• _What is being asked_
Exactly the lines from the one holding "Click the KONGA" through the final line of the data are wanted, copied as written.
::::::::::
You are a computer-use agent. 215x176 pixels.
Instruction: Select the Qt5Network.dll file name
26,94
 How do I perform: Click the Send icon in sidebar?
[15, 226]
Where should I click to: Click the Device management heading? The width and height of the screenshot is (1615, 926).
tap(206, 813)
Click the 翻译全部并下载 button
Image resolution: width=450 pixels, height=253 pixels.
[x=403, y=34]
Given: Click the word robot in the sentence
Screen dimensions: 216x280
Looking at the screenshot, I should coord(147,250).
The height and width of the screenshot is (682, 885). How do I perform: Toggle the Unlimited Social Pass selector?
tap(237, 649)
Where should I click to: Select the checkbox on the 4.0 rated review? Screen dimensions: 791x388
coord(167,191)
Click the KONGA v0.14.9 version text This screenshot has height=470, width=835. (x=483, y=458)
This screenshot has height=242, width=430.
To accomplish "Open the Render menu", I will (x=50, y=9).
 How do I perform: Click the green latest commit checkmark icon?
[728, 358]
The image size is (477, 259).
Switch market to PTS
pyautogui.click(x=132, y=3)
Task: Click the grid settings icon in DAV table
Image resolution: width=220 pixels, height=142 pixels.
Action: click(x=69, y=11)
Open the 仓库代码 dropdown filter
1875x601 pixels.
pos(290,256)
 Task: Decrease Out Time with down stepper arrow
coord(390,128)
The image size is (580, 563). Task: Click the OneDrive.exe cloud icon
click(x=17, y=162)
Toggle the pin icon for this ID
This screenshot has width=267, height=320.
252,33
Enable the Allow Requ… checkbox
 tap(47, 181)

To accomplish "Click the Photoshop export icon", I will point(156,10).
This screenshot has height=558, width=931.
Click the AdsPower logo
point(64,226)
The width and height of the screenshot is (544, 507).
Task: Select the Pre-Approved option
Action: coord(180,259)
::::::::::
• _Reply to the task_
Click the KONGA v0.14.9 version text This screenshot has height=470, width=835. (x=483, y=458)
This screenshot has height=242, width=430.
To accomplish "Open the Render menu", I will (x=50, y=9).
 How do I perform: Click the green latest commit checkmark icon?
[728, 358]
The image size is (477, 259).
Switch market to PTS
pyautogui.click(x=132, y=3)
Task: Click the grid settings icon in DAV table
Image resolution: width=220 pixels, height=142 pixels.
Action: click(x=69, y=11)
Open the 仓库代码 dropdown filter
1875x601 pixels.
pos(290,256)
 Task: Decrease Out Time with down stepper arrow
coord(390,128)
The image size is (580, 563). Task: Click the OneDrive.exe cloud icon
click(x=17, y=162)
Toggle the pin icon for this ID
This screenshot has width=267, height=320.
252,33
Enable the Allow Requ… checkbox
 tap(47, 181)

To accomplish "Click the Photoshop export icon", I will point(156,10).
This screenshot has height=558, width=931.
Click the AdsPower logo
point(64,226)
The width and height of the screenshot is (544, 507).
Task: Select the Pre-Approved option
Action: coord(180,259)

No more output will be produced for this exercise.